Nicotinic acetylcholine receptors (AChRs) mediate rapid excitatory synaptic transmission throughout the peripheral and central nervous systems. They transduce binding of nerve-released ACh into opening of an intrinsic channel, yet the structural basis underlying transduction is not fully understood. Previous studies revealed a principal transduction pathway in which alphaArg 209 of the pre-M1 domain and alphaGlu 45 of the beta1-beta2 loop functionally link the two regions, positioning alphaVal 46 of the beta1-beta2 loop in a cavity formed by alphaPro 272 through alphaSer 269 of the M2-M3 loop. Here we investigate contributions of residues within and proximal to this pathway using single-channel kinetic analysis, site-directed mutagenesis, and thermodynamic mutant cycle analysis. We find that in contributing to channel gating, alphaVal 46 and alphaVal 132 of the signature Cys loop couple energetically to alphaPro 272. Furthermore, these residues are optimized in both their size and hydrophobicity to mediate rapid and efficient channel gating, suggesting naturally occurring substitutions at these positions enable a diverse range of gating rate constants among the Cys-loop receptor superfamily. The overall results indicate that alphaPro 272 functionally couples to flanking Val residues extending from the beta1-beta2 and Cys loops within the ACh binding to channel opening transduction pathway.

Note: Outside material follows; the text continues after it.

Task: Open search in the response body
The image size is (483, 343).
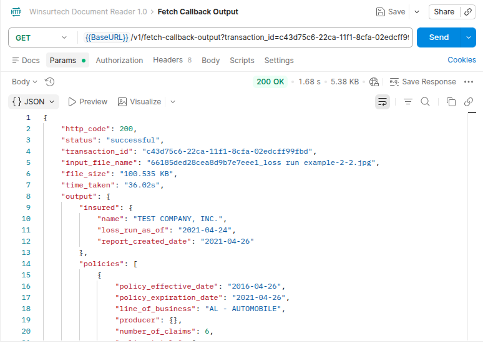Action: [x=425, y=102]
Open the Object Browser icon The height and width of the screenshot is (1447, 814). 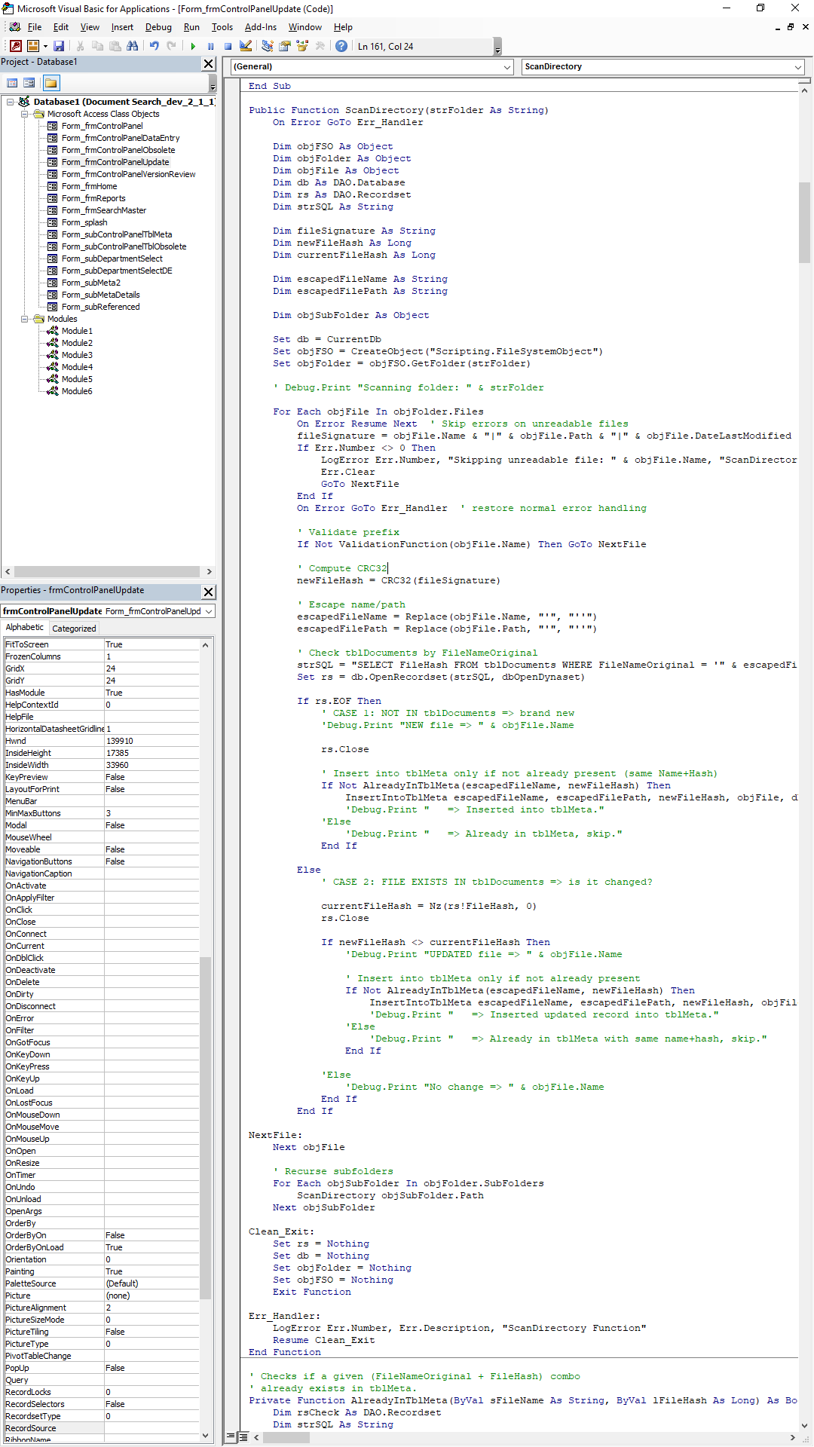(302, 46)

Initial coupling of binding to gating mediated by conserved residues in the muscle nicotinic receptor.

We examined functional consequences of intrasubunit contacts in the nicotinic receptor alpha subunit using single channel kinetic analysis, site-directed mutagenesis, and structural modeling. At the periphery of the ACh binding site, our structural model shows that side chains of the conserved residues alphaK145, alphaD200, and alphaY190 converge to form putative electrostatic interactions. Structurally conservative mutations of each residue profoundly impair gating of the receptor channel, primarily by slowing the rate of channel opening. The combined mutations alphaD200N and alphaK145Q impair channel gating to the same extent as either single mutation, while alphaK145E counteracts the impaired gating due to alphaD200K, further suggesting electrostatic interaction between these residues. Interpreted in light of the crystal structure of acetylcholine binding protein (AChBP) with bound carbamylcholine (CCh), the results suggest in the absence of ACh, alphaK145 and alphaD200 form a salt bridge associated with the closed state of the channel. When ACh binds, alphaY190 moves toward the center of the binding cleft to stabilize the agonist, and its aromatic hydroxyl group approaches alphaK145, which in turn loosens its contact with alphaD200. The positional changes of alphaK145 and alphaD200 are proposed to initiate the cascade of perturbations that opens the receptor channel: the first perturbation is of beta-strand 7, which harbors alphaK145 and is part of the signature Cys-loop, and the second is of beta-strand 10, which harbors alphaD200 and connects to the M1 domain. Thus, interplay between these three conserved residues relays the initial conformational change from the ACh binding site toward the ion channel.